Espectáculos Muy Tecno Domingo, 17 de noviembre de 2019 | Edición impresa

Adiós ahorro: por qué no te dejarán compartir la cuenta de Netflix

Si bien aún no se hizo efectivo, la plataforma busca sumar suscriptores en plena guerra con otros servicios.

Por Nicolás Nicolli - nnicolli@losandes.com.ar

Para algunos es una medida poco grata, mientras que para otros asegura la privacidad.Netflix sorprendió al anunciar la inminente posibilidad de prohibir que se puedan compartir contraseñas con otras personas, algo practicado frecuentemente entre amigos y familiares para abaratar costos mensuales. De esta forma no solamente busca aumentar el número de suscriptores -en medio de la guerra con Disney+, Amazon Prime Video, HBO, Apple TV+ y demás-, sino evitar el robo de cuentas que luego se venden por internet a precios bajísimos.

La compañía, por el momento, no ha manifestado eventuales sanciones para los usuarios que sigan compartiendo sus cuentas y datos personales, pero el monitoreo es una realidad. ¿De dónde surge la medida impopular? Los consumos van atados a los tiempos: según una encuesta realizada por Magid para la cadena CNBC, el 35% de los jóvenes de 16 a 36 años comparte las contraseñas de sus servicios de streaming. Es decir que Netflix, con sus 140 millones de suscriptores en la actualidad, podría sumar un tercio más de endurecer sus medidas. O mejor dicho, 135 millones de dólares más de ingresos.

Un camino restrictivo que podría imitar Netflix es el de Spotify. En el caso de sus perfiles familiares, la plataforma de música ya está obligando a dar permiso para que sepa tu ubicación y compruebe si efectivamente estás usando la cuenta en el mismo sitio que el resto de tu familia.

 

Si bien para muchos puede resultar molesto, el gigante de la N también quiere cuidar la integridad de sus usuarios. ¿Alguna vez te preguntaste de dónde vienen las cuentas vitalicias de Netflix que te venden a $100 por internet? Muchas de esas ofertas se encuentran en la deep web, pero también es cierto que algunos “vendedores” se las ingenian para burlar los filtros de sitios web más amigables y poner engañosas promociones al alcance de la población. 

Partamos de los requisitos que te aclaran. Suelen decirte que no cambies la contraseña, que no entres a otro perfil que no sea el indicado y que no modifiques ningún dato guardado. No hay que ser demasiado sabio para descifrar que se trata de cuentas que pertenecen a otras personas, las cuales desconocen ser víctimas de la estafa y del robo.

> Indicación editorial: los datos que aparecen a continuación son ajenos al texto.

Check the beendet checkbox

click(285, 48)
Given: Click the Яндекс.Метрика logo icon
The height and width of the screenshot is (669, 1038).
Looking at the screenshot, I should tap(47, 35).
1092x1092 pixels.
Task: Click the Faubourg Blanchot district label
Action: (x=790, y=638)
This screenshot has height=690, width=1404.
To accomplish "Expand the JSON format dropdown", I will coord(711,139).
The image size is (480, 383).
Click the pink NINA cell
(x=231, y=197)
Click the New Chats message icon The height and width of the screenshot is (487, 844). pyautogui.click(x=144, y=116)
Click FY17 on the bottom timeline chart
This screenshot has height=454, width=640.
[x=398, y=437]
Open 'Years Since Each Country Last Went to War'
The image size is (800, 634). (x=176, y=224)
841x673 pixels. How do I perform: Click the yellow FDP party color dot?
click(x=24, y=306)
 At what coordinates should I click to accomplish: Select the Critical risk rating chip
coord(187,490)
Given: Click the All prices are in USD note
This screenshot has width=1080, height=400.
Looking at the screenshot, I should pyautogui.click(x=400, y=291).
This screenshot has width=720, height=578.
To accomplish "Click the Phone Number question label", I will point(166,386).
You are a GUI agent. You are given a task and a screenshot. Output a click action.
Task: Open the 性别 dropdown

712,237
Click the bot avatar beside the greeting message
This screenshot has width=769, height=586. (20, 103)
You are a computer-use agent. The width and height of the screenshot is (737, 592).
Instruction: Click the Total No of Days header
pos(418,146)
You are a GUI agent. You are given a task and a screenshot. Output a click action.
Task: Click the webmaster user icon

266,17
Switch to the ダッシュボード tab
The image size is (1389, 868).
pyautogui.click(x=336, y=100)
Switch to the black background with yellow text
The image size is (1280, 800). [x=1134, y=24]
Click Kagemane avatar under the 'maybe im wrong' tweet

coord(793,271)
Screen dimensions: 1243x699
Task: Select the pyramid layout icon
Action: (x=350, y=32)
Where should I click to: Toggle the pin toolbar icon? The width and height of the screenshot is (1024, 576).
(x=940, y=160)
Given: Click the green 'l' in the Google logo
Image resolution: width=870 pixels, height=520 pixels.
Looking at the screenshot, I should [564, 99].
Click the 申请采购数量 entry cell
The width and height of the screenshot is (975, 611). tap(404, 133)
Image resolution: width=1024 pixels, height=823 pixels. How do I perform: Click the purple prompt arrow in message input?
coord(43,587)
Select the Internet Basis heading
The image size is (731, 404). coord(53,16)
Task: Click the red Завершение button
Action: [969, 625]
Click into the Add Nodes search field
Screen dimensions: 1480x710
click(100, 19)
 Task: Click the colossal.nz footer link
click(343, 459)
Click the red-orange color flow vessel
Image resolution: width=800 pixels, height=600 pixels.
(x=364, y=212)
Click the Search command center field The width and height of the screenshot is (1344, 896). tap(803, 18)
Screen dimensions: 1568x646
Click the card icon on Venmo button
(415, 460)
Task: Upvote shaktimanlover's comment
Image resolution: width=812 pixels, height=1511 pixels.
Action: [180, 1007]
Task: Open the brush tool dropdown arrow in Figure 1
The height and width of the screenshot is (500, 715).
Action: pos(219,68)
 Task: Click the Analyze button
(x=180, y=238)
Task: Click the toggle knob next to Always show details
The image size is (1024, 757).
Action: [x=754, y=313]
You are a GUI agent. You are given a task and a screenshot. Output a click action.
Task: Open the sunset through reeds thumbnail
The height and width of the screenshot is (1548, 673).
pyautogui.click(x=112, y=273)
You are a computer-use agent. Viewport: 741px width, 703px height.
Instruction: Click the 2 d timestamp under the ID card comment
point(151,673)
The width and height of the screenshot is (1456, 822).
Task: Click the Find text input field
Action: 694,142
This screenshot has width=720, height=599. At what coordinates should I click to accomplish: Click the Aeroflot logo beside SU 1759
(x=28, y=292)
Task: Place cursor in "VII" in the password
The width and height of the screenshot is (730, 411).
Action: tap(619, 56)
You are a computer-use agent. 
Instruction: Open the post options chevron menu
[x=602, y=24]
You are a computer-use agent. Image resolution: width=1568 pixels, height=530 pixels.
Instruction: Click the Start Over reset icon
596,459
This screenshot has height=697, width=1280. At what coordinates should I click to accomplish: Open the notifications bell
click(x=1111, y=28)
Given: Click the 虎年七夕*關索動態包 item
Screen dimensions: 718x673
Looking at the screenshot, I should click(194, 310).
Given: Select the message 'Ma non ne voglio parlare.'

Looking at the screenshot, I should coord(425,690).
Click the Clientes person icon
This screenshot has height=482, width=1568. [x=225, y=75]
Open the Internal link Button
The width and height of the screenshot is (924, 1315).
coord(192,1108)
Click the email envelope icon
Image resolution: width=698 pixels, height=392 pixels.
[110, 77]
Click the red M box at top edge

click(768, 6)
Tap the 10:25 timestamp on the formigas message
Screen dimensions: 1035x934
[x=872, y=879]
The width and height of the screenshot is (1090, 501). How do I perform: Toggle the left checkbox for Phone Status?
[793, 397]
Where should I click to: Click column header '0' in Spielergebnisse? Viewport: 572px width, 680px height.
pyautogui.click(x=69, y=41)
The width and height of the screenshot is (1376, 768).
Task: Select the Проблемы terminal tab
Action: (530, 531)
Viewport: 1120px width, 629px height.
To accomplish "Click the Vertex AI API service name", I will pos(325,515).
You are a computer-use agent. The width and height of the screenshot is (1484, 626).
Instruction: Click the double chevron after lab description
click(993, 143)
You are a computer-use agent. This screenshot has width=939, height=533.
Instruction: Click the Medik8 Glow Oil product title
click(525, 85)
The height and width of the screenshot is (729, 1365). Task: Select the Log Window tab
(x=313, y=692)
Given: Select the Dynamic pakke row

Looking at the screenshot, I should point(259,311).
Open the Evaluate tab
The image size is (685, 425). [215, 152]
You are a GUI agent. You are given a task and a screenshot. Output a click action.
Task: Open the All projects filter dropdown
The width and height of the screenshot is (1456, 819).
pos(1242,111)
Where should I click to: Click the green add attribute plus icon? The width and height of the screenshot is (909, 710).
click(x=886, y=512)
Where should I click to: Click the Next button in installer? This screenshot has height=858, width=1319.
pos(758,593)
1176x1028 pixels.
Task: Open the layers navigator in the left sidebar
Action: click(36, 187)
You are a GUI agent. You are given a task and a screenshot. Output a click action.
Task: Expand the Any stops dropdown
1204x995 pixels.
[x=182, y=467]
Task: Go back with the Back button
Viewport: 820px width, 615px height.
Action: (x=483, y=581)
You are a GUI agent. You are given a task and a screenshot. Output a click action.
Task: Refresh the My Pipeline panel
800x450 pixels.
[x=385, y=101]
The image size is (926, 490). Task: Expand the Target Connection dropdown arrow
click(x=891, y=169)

Cuando los verdaderos dueños detectan algún problema, se da de baja la presunta cuenta vitalicia y el “vendedor” brinda nuevos datos de acceso como una especie de garantía.

En la deep web también se venden tarjetas robadas, delito que algunos aprovechan para comprar cuentas digitales de servicios de streaming y revenderlos a varios usuarios distraídos. Si antes había que luchar contra los “manteros” que ofrecían DVDs truchos en los rincones de la ciudad, ahora se trata de “proteger el mercado legal del contenido creativo y reducir la piratería”. 

 

En 2017 se formó el consorcio llamado Alliance for Creativity and Entertainment (ACE), donde ingresaron Netflix, Amazon, Disney, HBO, BBC y Viacom, por ejemplo. Si bien hay una guerra declarada por derechos y celos por las producciones propias, la misma saturación del mercado podría obligar a las empresas a la unificación de criterios de seguridad. 

Las posibles medidas incluyen exigir a los clientes que cambien sus contraseñas periódicamente y que se les mande un código por mensaje de texto a los suscriptores, aunque en ambos casos es sencillo de saltar los procedimientos.

 

Se estudia, en consecuencia, la opción para usar sistemas de autenticación en dos pasos (2FA), similares a los de cuentas bancarias y a los de Google, y la asociación del servicio a ciertos dispositivos. Como resultan estrategias poco interesantes, algunos ejecutivos plantean que en el futuro sería bueno que los suscriptores se tengan que identificar con su huella dactilar para iniciar sesión en el servicio.